Ino Augsberg hat den Part zum Kreuzen ausführlich kommentiert, also kommentiert, inwiefern das Interesse an Kreuzungen als Beitrag zur Geschichte und Theorie des Faltens verstanden werden kann. Er übersetzt weiter Kreuzen und Falten in den Begriff des Säumens; er übersetzt Falte auch als Kassiber. Kassiber hat mit cash, Speicher und Tresen, Bank und Bar zu tun. Damit geht etwas durch, da passiert etwas - und das wird mit Norm und Form belegt. Vom Scheiden ist ein längerer und mit langen Beispielen versehener Beitrag dazu, welche Techniken etwas trennen, assozziieren und austauschen. Für Leute, die in deutscher Rechtswissenschaft ausgebildet worden, ist das erste Beispiel zu Fritz Schulz wohl dasjenige, das am wenigsten überrascht. Später geht es in dem Text um das Kino, camera obscura und Gitterstäbe (Kassiber!), Schatten und Licht, um Tafeln und Europa als erdig-anthropomorphes Wesen mit einem Stab im Rücken, also um ein polarisiertes Wesen, das etwas spiegeln soll. Diese weiteren Beispiel könnte Leute, die sich mit der Forschung zu Recht und Kulturtechnik oder mit Vismann nur am Rande befassen, am Anfang überfordern, mache überfordert das auch heute. Bis heute weigern sich Gutachter, meine Texte in Reviewverfahren oder Bwerbungsverfahren auch nur anzuschauen, man mus mal lesen, was die Redaktion der Zeitschrift Vom Staat geschrieben hat, als ich denen noch Texte sendete. Meine Texte erscheinen "weitschweifig", das ist u.a. historisch (deutlich bei Dürer, aber auch bei Thomas Hobbes und Descartes) mit der Melancholie, der Meteorologie und der Polarität verknüpft. Aby Warburg stellt mit seinem Atlas und den Staatstafeln klar, dass das Weitschweifige die Angelegeneit des Atlas ist. Es trägt eine Welt im Rücken, also eine Welt, die im Rücken und verrücken zwar begriffen, aber nur schwer handhabbar und händelbar ist. Warburg entwirft Staatrechtslehre als private Praxis öffentlicher Dinge, genau das richtige im Kontext von Auers Interesse an einer Privatrechtstheorie öffentlicher Dinge.

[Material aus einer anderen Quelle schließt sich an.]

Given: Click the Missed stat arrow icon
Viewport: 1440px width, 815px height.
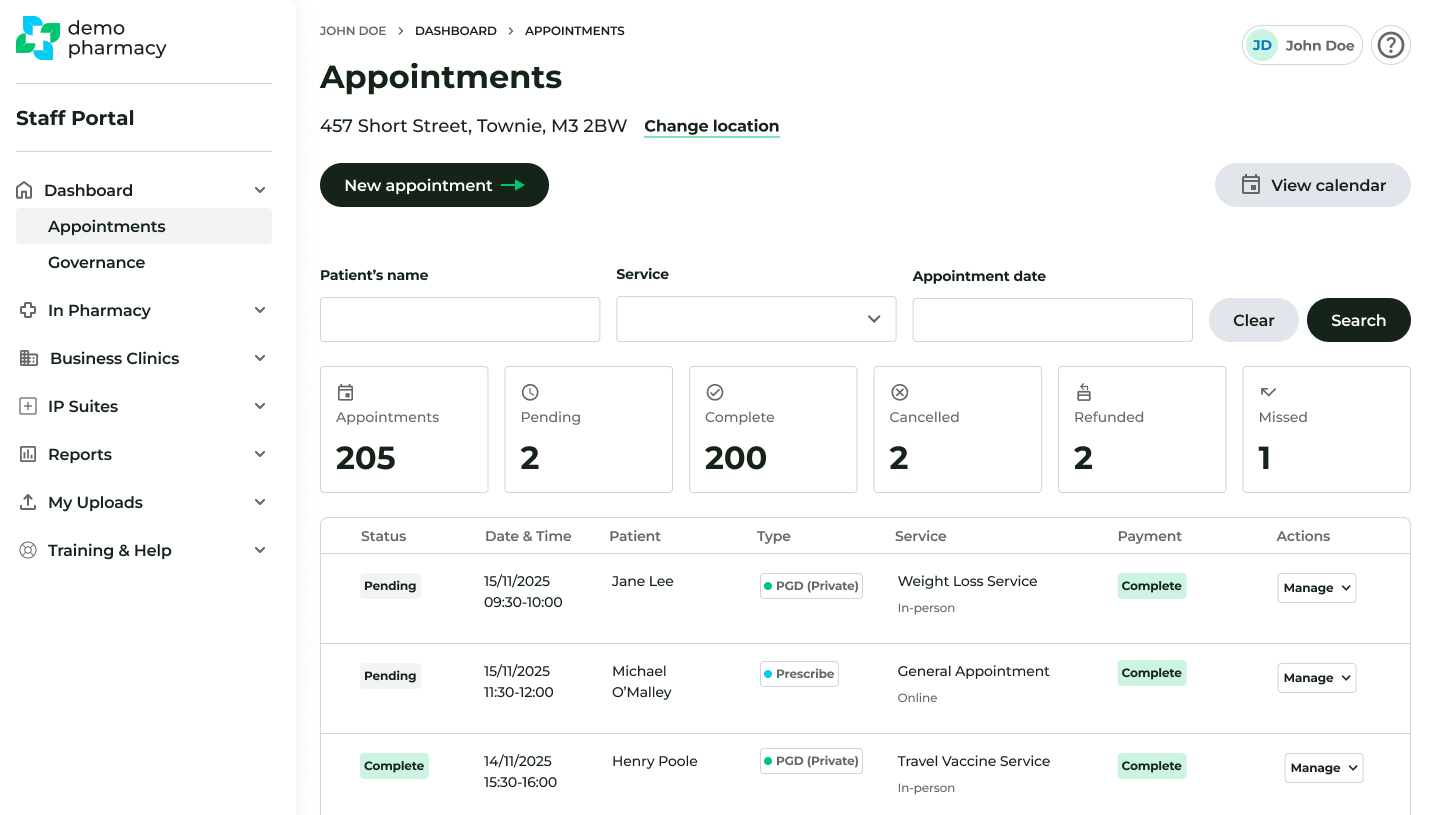Looking at the screenshot, I should coord(1266,393).
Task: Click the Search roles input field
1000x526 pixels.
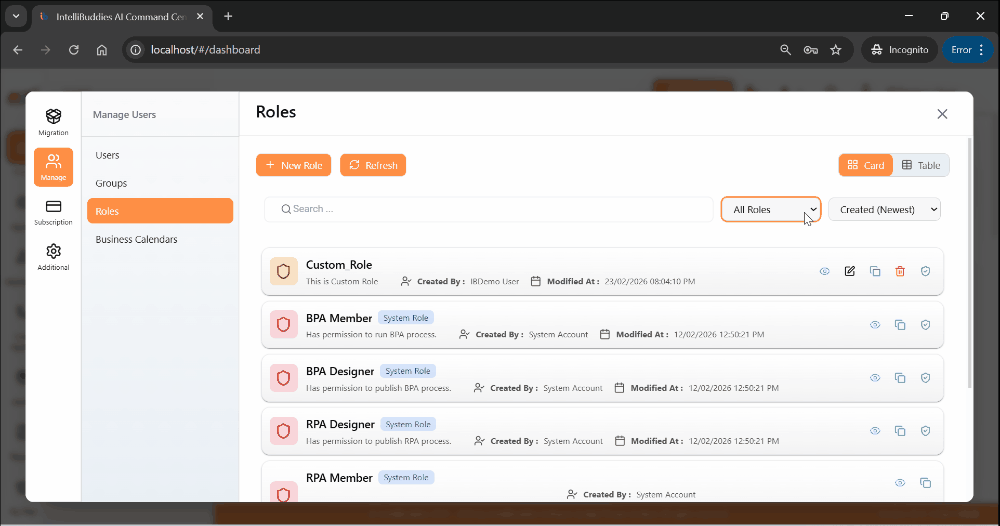Action: 490,209
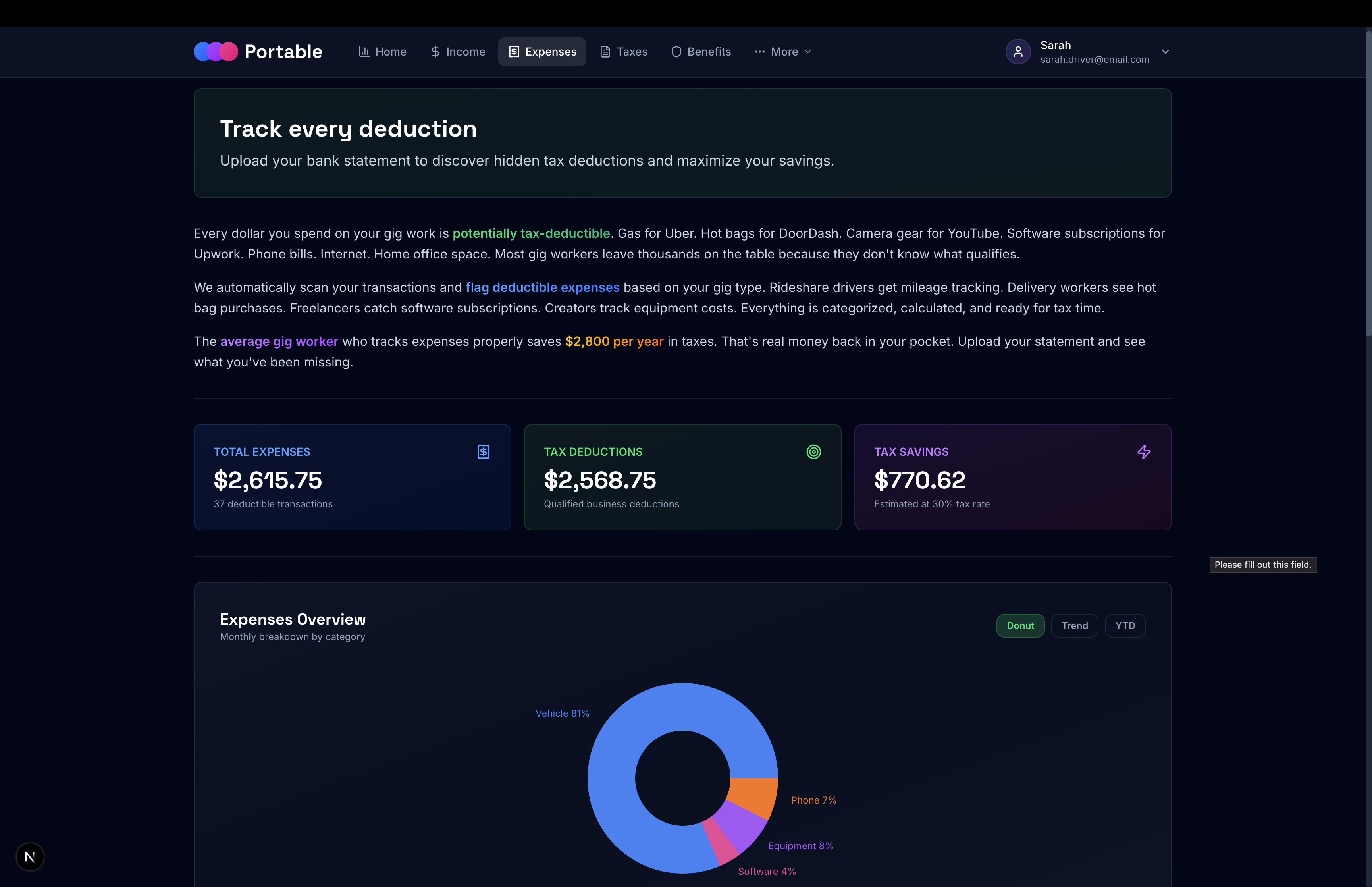The image size is (1372, 887).
Task: Click the receipt icon in Total Expenses card
Action: point(483,451)
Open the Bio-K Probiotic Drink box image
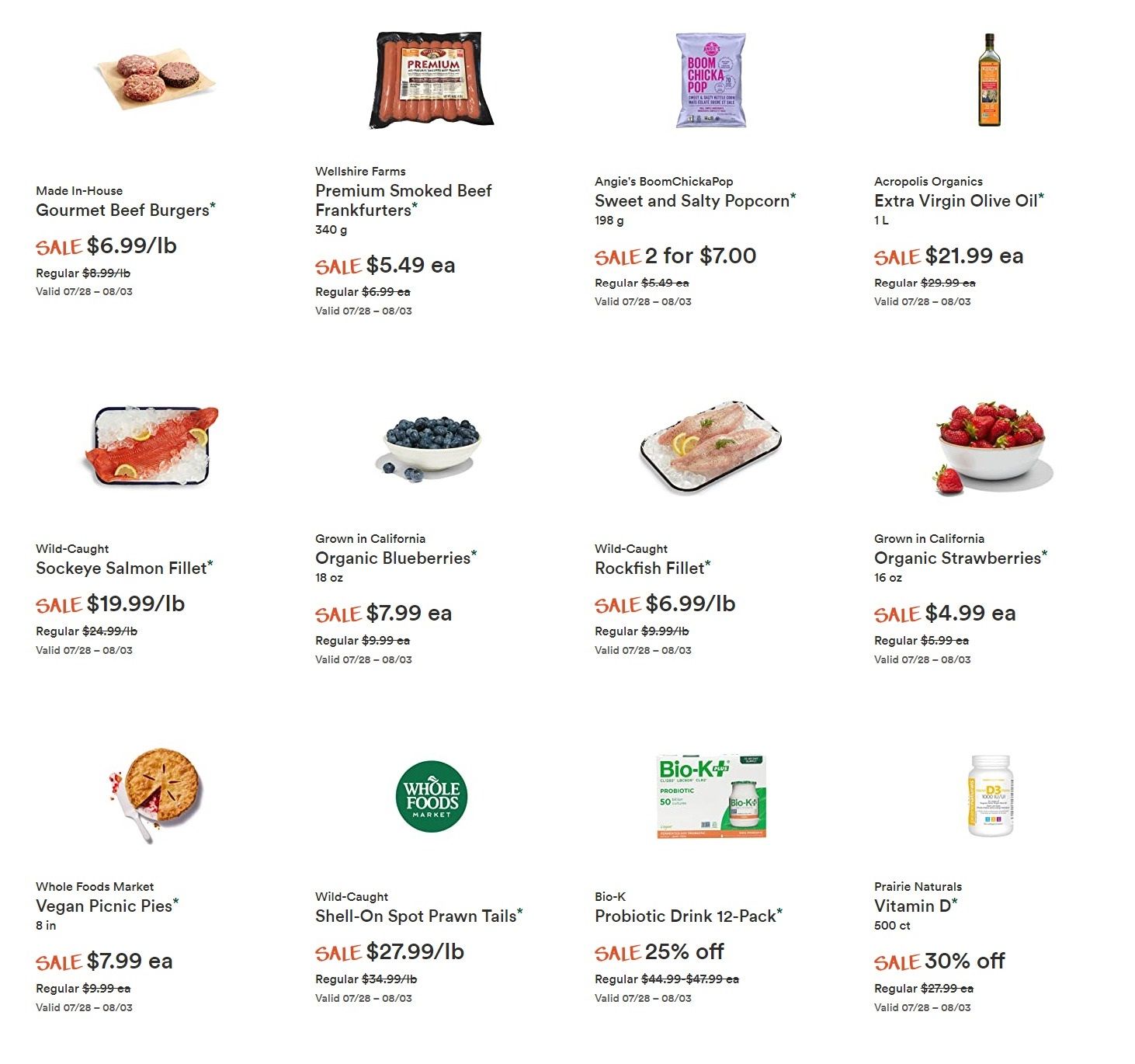Screen dimensions: 1135x1064 712,795
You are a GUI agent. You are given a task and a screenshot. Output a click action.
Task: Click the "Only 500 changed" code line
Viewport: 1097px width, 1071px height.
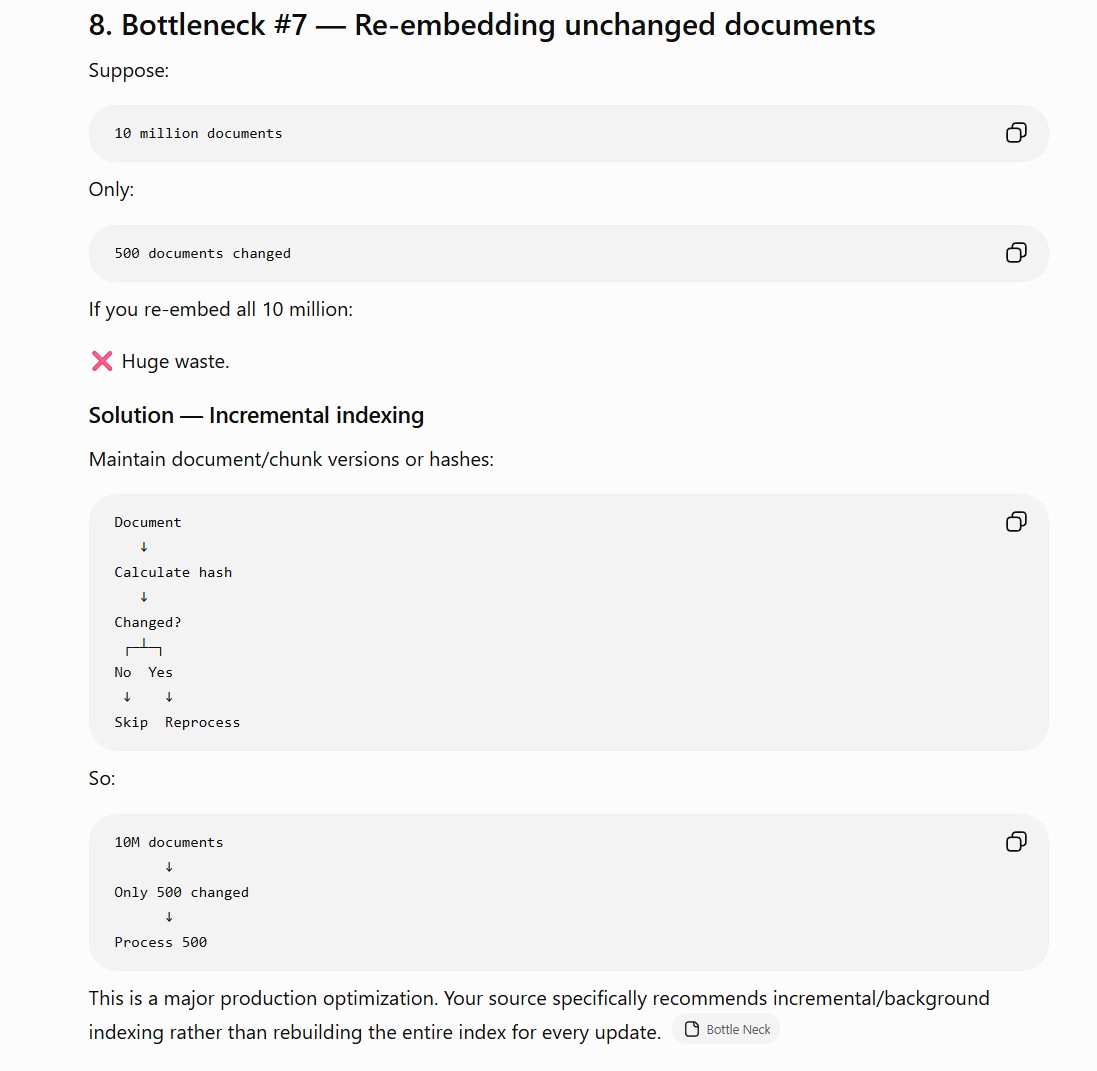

Norm ist eine formierte Stelle, Form eine normierte Stelle, durch die Differenz operationalisiert wird. Norm und Form ist eine Stelle, durch die etwas getrennt, assoziiert und ausgetauscht wird. Dass Norm und Form dann auch effektiv, verbindlich oder wertvoll ist, das bestreite ich nicht. Ich möchte aber nicht einen analytischen Diskurs widerlegen und sagen, andere würde falsch verstehen, was eine Norm sei. Ich will auch nicht unterstellen, was wir darunter verstehen würden. Meine Theorie ist nicht allgemein, sie ist multiple, also perspektivisch und relativ. Ich richte Perspektiven ein, meine Arbeit ist technisch und darin ästhetische Praxis, deren Name nunmal Theorie wurde.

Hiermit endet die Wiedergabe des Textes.